» Saved entries:
· · ·

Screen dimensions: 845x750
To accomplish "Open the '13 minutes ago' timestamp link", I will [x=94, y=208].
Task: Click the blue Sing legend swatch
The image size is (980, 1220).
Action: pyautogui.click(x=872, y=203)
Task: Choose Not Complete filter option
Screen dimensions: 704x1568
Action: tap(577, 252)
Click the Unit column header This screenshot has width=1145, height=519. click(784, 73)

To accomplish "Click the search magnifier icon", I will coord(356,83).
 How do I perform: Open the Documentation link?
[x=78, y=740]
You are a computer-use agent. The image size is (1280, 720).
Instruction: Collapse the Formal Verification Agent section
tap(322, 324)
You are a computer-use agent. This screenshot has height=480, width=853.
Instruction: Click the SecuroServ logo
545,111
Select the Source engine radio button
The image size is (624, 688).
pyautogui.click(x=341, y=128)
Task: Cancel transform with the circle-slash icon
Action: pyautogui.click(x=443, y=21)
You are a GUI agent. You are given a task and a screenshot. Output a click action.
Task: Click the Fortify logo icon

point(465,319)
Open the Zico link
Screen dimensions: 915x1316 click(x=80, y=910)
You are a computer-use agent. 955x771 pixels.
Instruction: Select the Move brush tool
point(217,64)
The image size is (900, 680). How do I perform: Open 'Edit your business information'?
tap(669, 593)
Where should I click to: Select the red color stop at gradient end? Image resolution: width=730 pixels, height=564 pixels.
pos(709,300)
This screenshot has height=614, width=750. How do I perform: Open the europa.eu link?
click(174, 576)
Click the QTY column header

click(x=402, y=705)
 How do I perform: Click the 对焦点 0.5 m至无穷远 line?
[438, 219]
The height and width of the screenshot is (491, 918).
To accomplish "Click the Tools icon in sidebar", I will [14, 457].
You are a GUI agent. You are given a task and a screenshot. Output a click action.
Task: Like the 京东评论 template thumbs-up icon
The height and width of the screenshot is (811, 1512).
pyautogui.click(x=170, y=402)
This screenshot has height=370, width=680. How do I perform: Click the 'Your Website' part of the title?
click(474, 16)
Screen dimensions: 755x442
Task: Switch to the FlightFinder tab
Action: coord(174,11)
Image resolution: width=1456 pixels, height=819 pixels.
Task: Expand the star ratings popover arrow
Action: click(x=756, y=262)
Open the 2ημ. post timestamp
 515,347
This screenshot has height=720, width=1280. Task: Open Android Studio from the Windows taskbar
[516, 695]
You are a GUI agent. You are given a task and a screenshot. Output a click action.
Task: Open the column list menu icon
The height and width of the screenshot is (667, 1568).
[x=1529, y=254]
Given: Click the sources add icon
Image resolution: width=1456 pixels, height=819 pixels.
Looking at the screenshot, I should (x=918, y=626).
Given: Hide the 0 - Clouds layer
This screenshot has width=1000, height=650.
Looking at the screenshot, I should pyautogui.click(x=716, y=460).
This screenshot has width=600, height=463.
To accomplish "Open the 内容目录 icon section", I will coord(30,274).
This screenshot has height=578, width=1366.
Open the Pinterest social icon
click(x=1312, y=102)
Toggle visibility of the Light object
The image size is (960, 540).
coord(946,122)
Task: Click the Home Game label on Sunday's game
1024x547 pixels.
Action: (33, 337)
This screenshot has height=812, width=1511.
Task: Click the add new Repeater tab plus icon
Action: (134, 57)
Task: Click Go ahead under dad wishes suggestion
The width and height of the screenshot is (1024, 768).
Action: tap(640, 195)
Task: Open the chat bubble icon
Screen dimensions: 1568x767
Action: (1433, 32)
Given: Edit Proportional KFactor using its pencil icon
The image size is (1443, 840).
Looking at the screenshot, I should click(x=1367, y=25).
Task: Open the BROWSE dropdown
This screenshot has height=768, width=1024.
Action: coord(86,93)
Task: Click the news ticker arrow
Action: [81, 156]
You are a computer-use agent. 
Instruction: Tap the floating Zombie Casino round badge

· · ·

» What the task asks:
Please output the entries above, every line exactly as it reads.

» Worked solution:
Screen dimensions: 845x750
To accomplish "Open the '13 minutes ago' timestamp link", I will [x=94, y=208].
Task: Click the blue Sing legend swatch
The image size is (980, 1220).
Action: pyautogui.click(x=872, y=203)
Task: Choose Not Complete filter option
Screen dimensions: 704x1568
Action: tap(577, 252)
Click the Unit column header This screenshot has width=1145, height=519. click(784, 73)

To accomplish "Click the search magnifier icon", I will coord(356,83).
 How do I perform: Open the Documentation link?
[x=78, y=740]
You are a computer-use agent. The image size is (1280, 720).
Instruction: Collapse the Formal Verification Agent section
tap(322, 324)
You are a computer-use agent. This screenshot has height=480, width=853.
Instruction: Click the SecuroServ logo
545,111
Select the Source engine radio button
The image size is (624, 688).
pyautogui.click(x=341, y=128)
Task: Cancel transform with the circle-slash icon
Action: pyautogui.click(x=443, y=21)
You are a GUI agent. You are given a task and a screenshot. Output a click action.
Task: Click the Fortify logo icon

point(465,319)
Open the Zico link
Screen dimensions: 915x1316 click(x=80, y=910)
You are a computer-use agent. 955x771 pixels.
Instruction: Select the Move brush tool
point(217,64)
The image size is (900, 680). How do I perform: Open 'Edit your business information'?
tap(669, 593)
Where should I click to: Select the red color stop at gradient end? Image resolution: width=730 pixels, height=564 pixels.
pos(709,300)
This screenshot has height=614, width=750. How do I perform: Open the europa.eu link?
click(174, 576)
Click the QTY column header

click(x=402, y=705)
 How do I perform: Click the 对焦点 0.5 m至无穷远 line?
[438, 219]
The height and width of the screenshot is (491, 918).
To accomplish "Click the Tools icon in sidebar", I will [14, 457].
You are a GUI agent. You are given a task and a screenshot. Output a click action.
Task: Like the 京东评论 template thumbs-up icon
The height and width of the screenshot is (811, 1512).
pyautogui.click(x=170, y=402)
This screenshot has height=370, width=680. How do I perform: Click the 'Your Website' part of the title?
click(474, 16)
Screen dimensions: 755x442
Task: Switch to the FlightFinder tab
Action: coord(174,11)
Image resolution: width=1456 pixels, height=819 pixels.
Task: Expand the star ratings popover arrow
Action: click(x=756, y=262)
Open the 2ημ. post timestamp
 515,347
This screenshot has height=720, width=1280. Task: Open Android Studio from the Windows taskbar
[516, 695]
You are a GUI agent. You are given a task and a screenshot. Output a click action.
Task: Open the column list menu icon
The height and width of the screenshot is (667, 1568).
[x=1529, y=254]
Given: Click the sources add icon
Image resolution: width=1456 pixels, height=819 pixels.
Looking at the screenshot, I should (x=918, y=626).
Given: Hide the 0 - Clouds layer
This screenshot has width=1000, height=650.
Looking at the screenshot, I should pyautogui.click(x=716, y=460).
This screenshot has width=600, height=463.
To accomplish "Open the 内容目录 icon section", I will coord(30,274).
This screenshot has height=578, width=1366.
Open the Pinterest social icon
click(x=1312, y=102)
Toggle visibility of the Light object
The image size is (960, 540).
coord(946,122)
Task: Click the Home Game label on Sunday's game
1024x547 pixels.
Action: (33, 337)
This screenshot has height=812, width=1511.
Task: Click the add new Repeater tab plus icon
Action: (134, 57)
Task: Click Go ahead under dad wishes suggestion
The width and height of the screenshot is (1024, 768).
Action: tap(640, 195)
Task: Open the chat bubble icon
Screen dimensions: 1568x767
Action: (1433, 32)
Given: Edit Proportional KFactor using its pencil icon
The image size is (1443, 840).
Looking at the screenshot, I should click(x=1367, y=25).
Task: Open the BROWSE dropdown
This screenshot has height=768, width=1024.
Action: coord(86,93)
Task: Click the news ticker arrow
Action: [81, 156]
You are a computer-use agent. 
Instruction: Tap the floating Zombie Casino round badge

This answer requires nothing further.